[ACTIVITY]
Filter the material below so that only lines containing "Edit" remain.

Segment Start: DATA TO EXAMINE

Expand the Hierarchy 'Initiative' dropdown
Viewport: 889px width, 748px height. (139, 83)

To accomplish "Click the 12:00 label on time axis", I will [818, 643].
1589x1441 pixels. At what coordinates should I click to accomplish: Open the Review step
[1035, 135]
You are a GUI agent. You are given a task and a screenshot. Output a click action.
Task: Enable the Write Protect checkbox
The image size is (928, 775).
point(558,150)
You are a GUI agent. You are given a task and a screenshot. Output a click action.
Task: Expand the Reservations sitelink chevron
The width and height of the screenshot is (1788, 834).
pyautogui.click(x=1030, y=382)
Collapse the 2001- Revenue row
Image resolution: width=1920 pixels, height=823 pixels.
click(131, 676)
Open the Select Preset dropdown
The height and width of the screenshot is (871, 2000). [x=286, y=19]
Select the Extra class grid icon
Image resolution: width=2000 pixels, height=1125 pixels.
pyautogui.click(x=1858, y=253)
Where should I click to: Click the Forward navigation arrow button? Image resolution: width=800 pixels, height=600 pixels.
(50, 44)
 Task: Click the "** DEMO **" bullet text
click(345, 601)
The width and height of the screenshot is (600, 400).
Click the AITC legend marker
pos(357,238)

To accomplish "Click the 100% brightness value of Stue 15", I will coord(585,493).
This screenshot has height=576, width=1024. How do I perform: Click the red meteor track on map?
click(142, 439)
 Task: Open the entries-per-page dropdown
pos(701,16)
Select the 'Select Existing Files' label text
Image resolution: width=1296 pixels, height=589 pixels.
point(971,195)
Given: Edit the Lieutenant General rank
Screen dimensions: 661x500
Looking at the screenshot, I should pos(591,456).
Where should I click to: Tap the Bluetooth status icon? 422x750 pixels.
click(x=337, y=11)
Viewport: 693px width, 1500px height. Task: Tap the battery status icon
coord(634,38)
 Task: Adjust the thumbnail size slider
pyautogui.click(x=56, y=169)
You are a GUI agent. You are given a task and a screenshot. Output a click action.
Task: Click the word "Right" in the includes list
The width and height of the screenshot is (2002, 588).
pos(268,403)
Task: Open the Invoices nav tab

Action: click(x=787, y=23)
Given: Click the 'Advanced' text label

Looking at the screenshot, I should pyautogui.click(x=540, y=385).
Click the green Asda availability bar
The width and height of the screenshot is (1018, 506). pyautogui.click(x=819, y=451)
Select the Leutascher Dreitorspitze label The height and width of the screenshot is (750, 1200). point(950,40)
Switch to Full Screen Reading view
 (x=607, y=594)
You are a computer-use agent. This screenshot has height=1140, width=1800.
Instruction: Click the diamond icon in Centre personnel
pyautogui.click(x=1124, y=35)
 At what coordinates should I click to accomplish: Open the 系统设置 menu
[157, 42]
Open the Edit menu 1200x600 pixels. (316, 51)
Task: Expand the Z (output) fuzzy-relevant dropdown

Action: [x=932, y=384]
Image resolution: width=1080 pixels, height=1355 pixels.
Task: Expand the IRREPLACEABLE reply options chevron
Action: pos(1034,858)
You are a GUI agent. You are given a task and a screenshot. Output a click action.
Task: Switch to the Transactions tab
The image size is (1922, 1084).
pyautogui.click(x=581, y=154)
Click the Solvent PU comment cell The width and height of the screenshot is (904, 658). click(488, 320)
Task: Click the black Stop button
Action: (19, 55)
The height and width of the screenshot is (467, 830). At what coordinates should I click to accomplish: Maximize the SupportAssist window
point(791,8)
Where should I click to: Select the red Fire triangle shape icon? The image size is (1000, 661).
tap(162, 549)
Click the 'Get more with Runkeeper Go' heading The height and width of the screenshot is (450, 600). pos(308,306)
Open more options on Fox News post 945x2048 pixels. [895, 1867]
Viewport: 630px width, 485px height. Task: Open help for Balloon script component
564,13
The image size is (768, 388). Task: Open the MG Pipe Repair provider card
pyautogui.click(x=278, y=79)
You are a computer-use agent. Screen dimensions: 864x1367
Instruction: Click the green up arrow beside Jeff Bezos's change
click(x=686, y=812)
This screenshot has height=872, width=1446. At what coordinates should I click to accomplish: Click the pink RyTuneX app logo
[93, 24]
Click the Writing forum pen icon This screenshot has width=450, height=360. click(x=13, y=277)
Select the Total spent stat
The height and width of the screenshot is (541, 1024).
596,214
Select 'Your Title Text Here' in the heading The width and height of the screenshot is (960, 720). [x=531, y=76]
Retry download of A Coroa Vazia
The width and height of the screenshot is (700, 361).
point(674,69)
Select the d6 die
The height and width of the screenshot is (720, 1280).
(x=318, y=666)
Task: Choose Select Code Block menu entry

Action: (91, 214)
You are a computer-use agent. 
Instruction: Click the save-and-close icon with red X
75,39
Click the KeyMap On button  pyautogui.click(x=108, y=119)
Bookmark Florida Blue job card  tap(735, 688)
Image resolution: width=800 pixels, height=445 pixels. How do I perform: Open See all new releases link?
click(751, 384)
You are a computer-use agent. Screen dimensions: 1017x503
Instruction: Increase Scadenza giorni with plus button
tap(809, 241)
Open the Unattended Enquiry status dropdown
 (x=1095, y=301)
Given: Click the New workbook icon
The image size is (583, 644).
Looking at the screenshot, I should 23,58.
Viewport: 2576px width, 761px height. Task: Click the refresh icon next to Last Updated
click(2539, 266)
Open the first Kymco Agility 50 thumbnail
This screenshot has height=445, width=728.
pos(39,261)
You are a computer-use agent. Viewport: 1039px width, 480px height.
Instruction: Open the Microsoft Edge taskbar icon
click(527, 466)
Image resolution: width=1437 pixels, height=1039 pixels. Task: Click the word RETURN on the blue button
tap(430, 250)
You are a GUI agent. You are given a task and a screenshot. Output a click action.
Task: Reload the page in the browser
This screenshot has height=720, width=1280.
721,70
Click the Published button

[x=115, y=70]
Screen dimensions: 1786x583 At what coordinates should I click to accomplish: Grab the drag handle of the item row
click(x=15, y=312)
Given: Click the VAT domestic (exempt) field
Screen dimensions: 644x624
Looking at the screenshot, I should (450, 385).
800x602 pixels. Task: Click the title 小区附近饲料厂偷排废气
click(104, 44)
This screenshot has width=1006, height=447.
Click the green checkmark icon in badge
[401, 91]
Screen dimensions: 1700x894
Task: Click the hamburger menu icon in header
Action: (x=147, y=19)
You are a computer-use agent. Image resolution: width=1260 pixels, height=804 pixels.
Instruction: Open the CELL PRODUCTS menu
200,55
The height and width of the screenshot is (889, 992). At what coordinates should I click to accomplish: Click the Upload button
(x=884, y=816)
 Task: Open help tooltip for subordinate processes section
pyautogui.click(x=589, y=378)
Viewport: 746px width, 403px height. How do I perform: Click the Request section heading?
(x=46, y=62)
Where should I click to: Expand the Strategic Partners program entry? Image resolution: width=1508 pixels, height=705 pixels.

Segment End: DATA TO EXAMINE

[EXERCISE RESPONSE]
Given: Edit the Lieutenant General rank
Open the Edit menu 1200x600 pixels. (316, 51)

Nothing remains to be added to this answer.